Mr Schuyler looked up from the scrapbook. ‘She has radio fans all over the world, not only in Africa,’ he said. ‘On her last birthday she received six sable skins and a black pearl from Alaska, a scarf from Portugal, and a doll from the Virgin Islands. However, most of her presents did come from Africa.’

While we were looking at an ebony elephant, Philippa came into the room. Mr Schuyler unobtrusively closed the scrapbook and put it in a drawer of the desk. Then he introduced me to
Philippa
. She shook hands, not awkwardly, as most children do, but with assurance. She is slender, erect, and exquisitely boned. Her face is oval, and she has serious black eyes, black curls, and perfect teeth. Her skin is light brown. She is a beautiful child.

‘Did you get through with the piece?’ her mother asked her.

‘Oh, yes,’ Philippa said. ‘Half an hour ago. Look, Jody, do you remember that silly little riddle book I bought at the newsstand in the station at Cincinnati and never got a chance to look at?’

‘Yes, I remember.’

‘Well, I’ve just been looking through it, and some of the riddles are funny. May I ask one, please?’

Mrs Schuyler nodded, and Philippa asked, ‘What has four wheels and flies?’

We were silent a minute, and then Philippa said impatiently, ‘Give up, please, so I can tell you.’

‘We give up,’ Mrs Schuyler said.

‘A garbage wagon,’ Philippa said.

Mr Schuyler groaned, and Philippa looked at him and burst out laughing.

‘Was it that bad, George?’ she asked. ‘Wait until you hear some of the others.’

‘Not now, Philippa,’ Mrs Schuyler said, rather hastily. ‘Instead, maybe you’d like to play for us in your room.’

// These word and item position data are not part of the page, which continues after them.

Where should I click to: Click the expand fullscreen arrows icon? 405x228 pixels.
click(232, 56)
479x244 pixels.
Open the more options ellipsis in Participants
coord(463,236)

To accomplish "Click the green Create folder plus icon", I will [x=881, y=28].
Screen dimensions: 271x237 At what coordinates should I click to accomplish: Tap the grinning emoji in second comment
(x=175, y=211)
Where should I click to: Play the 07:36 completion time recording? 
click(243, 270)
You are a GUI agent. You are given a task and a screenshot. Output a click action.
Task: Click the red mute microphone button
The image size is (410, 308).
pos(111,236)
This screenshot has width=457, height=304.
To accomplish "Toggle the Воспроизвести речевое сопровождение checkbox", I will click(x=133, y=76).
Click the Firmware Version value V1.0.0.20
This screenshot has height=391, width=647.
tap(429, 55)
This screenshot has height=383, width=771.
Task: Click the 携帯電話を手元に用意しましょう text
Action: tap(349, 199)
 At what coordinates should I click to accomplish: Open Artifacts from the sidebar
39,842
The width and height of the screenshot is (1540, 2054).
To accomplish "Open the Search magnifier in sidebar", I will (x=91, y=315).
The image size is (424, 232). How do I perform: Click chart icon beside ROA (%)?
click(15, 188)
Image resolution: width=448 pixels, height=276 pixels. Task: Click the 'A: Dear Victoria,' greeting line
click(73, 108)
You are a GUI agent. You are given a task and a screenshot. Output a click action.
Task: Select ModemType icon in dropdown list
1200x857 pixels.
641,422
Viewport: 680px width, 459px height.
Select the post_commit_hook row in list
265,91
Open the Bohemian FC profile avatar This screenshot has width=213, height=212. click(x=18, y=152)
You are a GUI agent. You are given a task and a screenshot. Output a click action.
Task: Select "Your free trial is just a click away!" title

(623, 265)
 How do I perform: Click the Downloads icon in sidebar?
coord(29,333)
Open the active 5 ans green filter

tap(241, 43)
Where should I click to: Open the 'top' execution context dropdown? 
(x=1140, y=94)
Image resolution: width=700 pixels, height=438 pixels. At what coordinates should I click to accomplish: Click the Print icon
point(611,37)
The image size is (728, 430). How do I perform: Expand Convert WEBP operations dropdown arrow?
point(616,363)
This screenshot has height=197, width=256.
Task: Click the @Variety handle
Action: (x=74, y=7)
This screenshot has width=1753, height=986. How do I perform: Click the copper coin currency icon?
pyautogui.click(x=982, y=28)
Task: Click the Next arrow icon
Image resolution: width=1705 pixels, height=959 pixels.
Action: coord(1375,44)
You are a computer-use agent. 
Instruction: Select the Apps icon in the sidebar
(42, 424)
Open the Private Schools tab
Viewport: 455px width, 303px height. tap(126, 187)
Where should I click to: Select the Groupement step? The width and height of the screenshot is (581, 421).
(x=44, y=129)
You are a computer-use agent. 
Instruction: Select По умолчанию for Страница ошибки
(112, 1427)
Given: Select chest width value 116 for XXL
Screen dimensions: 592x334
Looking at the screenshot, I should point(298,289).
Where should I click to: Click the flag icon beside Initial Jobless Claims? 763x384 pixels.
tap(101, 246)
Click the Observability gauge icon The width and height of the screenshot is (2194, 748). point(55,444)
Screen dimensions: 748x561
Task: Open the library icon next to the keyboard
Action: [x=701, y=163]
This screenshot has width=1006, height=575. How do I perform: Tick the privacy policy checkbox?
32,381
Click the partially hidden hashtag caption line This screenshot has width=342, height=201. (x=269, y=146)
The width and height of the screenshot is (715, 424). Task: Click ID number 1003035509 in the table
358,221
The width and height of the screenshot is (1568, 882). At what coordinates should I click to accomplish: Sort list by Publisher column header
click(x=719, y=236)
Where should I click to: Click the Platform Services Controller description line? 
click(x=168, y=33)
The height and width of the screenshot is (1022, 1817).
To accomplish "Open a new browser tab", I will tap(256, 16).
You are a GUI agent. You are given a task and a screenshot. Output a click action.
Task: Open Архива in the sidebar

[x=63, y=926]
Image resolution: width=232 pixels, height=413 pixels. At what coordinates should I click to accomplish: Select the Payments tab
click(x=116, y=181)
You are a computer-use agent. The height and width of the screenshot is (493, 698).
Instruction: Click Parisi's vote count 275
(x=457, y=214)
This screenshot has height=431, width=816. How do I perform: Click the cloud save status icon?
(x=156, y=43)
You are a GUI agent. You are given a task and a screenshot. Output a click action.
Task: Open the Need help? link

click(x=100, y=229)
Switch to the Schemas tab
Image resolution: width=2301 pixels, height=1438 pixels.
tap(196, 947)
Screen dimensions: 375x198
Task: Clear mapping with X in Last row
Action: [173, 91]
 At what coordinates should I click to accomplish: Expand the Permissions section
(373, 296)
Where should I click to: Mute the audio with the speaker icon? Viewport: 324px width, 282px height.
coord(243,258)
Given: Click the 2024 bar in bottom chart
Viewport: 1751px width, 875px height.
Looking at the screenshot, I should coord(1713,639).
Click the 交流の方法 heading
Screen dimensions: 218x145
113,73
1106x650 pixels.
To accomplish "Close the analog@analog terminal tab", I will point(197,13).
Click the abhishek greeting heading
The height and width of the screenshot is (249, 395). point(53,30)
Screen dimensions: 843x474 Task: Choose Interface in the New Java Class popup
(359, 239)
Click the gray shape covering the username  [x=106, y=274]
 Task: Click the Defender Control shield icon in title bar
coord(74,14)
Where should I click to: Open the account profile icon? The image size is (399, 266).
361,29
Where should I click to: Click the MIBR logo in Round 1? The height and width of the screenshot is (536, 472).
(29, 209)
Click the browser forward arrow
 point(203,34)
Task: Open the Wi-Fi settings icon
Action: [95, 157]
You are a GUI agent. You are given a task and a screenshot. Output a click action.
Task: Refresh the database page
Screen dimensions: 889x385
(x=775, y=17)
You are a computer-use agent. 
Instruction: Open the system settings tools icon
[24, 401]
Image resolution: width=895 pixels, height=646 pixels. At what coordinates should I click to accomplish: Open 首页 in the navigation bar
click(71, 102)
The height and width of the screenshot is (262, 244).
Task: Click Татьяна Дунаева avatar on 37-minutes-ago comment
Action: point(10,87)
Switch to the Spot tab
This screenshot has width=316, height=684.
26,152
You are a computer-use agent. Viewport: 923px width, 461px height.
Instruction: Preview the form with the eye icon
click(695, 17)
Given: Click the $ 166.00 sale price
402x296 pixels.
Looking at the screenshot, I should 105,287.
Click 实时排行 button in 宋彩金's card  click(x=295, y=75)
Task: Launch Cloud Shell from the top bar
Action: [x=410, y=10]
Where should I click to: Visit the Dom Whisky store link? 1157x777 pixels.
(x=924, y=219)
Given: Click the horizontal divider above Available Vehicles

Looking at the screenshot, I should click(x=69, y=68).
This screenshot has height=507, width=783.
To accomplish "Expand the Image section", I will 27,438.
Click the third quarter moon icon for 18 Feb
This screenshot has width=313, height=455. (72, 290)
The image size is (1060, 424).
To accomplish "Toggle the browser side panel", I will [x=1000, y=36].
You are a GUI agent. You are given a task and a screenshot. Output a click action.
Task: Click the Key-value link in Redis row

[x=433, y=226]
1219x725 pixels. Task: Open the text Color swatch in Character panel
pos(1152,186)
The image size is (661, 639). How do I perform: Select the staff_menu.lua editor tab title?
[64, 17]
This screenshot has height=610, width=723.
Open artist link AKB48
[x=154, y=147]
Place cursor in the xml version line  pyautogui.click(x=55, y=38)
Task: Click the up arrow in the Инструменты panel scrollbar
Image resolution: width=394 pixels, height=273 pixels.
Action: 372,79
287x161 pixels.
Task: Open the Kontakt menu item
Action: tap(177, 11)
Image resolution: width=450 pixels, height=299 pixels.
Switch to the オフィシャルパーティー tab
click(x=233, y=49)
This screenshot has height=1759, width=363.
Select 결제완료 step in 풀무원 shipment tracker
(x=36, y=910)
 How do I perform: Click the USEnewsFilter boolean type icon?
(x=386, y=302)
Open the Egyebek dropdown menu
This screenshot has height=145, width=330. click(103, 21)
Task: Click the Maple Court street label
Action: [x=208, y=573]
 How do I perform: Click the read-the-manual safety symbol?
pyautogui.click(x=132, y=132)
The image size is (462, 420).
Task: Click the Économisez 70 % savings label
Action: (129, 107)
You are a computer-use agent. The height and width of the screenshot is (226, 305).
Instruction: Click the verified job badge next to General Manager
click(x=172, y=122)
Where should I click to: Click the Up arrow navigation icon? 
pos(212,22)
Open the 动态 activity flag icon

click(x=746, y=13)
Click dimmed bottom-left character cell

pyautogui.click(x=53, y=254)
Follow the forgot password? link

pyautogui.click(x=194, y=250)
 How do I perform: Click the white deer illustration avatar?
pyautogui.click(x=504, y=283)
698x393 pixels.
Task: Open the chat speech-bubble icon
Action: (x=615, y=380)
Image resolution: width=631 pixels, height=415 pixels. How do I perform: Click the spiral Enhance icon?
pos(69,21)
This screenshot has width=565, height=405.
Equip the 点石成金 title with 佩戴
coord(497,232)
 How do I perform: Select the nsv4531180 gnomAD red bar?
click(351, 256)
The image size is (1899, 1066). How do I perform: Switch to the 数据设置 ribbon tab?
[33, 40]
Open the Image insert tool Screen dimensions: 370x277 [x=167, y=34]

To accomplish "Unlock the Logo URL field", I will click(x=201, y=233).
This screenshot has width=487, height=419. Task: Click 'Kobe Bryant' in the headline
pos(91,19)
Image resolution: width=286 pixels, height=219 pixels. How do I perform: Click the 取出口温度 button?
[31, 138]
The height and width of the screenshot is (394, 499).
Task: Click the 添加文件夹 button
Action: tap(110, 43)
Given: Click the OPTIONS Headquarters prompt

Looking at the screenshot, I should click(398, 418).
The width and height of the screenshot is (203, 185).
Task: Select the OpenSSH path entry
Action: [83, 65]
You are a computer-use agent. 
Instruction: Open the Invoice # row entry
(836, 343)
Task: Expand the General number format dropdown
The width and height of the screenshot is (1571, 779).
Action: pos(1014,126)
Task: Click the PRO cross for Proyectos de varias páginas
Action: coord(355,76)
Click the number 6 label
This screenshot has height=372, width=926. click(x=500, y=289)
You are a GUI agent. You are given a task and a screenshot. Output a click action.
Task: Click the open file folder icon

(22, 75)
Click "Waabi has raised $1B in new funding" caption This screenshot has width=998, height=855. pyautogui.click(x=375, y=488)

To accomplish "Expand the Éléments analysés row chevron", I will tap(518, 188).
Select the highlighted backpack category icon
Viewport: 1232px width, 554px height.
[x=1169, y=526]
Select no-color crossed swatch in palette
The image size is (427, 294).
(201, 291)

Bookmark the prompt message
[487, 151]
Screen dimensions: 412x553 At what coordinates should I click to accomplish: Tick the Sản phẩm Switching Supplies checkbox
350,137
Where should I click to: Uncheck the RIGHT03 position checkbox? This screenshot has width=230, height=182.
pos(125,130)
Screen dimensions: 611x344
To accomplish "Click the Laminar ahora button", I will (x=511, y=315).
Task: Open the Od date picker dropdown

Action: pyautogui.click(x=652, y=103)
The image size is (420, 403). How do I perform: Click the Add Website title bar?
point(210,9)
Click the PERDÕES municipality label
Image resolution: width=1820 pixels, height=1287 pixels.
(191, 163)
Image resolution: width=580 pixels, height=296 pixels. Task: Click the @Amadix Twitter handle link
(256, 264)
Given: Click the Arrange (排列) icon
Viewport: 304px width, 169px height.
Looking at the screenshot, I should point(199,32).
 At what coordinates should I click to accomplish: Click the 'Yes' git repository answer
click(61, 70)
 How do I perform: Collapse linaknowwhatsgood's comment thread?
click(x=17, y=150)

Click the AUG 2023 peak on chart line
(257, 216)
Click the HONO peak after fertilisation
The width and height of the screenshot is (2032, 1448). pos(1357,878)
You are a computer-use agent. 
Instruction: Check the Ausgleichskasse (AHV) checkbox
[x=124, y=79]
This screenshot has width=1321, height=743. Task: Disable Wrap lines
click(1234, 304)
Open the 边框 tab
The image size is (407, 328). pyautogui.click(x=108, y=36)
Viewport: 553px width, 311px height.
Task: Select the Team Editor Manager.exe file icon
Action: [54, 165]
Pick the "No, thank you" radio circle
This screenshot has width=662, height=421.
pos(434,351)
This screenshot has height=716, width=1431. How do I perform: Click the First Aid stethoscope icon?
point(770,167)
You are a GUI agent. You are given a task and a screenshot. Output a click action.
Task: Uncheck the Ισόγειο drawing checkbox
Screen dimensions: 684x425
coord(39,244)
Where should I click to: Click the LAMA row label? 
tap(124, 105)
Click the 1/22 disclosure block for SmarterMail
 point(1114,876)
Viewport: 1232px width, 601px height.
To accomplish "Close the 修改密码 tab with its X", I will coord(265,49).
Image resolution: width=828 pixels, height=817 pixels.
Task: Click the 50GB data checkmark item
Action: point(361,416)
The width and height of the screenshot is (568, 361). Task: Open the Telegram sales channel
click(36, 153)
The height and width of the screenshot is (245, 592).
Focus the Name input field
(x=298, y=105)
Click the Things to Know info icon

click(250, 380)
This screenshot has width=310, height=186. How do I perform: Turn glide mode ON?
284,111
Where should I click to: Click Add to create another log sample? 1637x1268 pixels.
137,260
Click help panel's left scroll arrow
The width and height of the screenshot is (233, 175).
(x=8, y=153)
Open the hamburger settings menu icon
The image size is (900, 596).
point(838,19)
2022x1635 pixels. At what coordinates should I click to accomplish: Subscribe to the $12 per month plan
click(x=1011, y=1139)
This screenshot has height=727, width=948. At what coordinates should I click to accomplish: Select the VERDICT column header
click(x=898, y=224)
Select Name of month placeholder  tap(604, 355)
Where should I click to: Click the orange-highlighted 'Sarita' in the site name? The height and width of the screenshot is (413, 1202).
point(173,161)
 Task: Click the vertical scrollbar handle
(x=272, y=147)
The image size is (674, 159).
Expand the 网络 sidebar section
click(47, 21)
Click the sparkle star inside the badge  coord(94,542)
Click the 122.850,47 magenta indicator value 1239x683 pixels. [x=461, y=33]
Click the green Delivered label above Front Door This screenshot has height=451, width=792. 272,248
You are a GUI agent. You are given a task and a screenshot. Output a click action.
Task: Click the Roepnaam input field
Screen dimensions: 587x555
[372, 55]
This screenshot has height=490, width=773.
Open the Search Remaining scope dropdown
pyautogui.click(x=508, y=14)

‘I’d like to very much,’ Philippa said.

Mr Schuyler said that he would stay in the living room and listen. Mrs Schuyler and I followed Philippa down the hall. A large red balloon was tethered by a string to the doorknob of Philippa’s room. ‘I like balloons,’ she said, spanking it into the air with the heel of her hand. ‘They remind me of the circus.’

The Schuylers have a four-room apartment. I noticed that Philippa’s room was the largest. In it there was a grand piano, a bed, an adult-size dressing table, two small chairs, and a cabinet. Mrs Schuyler opened the doors of the cabinet. ‘Philippa keeps her music and dolls in here,’ she said. ‘She made this doll house. She knitted the little rug herself and sewed dresses for the dolls. She sews very well. She made me an apron the other day.’ On top of Philippa’s piano there was a Modern Library giant edition
of
Plutarch, a peach kernel, a mystery novel called ‘The Corpse with the Floating Foot,’ a copy of the New York
Post
opened to the comic-strip page, a teacup half full of raw green peas, a train made of adhesive-tape spools and cardboard, a Stravinsky sonata, a pack of playing cards, a photograph of Lily Pons clipped from a magazine, and an uninflated balloon. I was standing beside the piano, examining this rather surrealistic group of objects, when Mrs Schuyler suddenly snapped her fingers and said, ‘I forgot the peaches!’ She started out of the room, then paused at the door and said, ‘It’s a kind of ice cream I make. We’re going to have some later on, and I forgot to put the peaches in the icebox. I’ll leave you two alone for a few minutes. Philippa, don’t start playing until I get back.’ I took one of the chairs and Philippa sat on the piano bench. Left alone with her, I felt ill at ease. I didn’t know how to go about making small talk with a gifted child.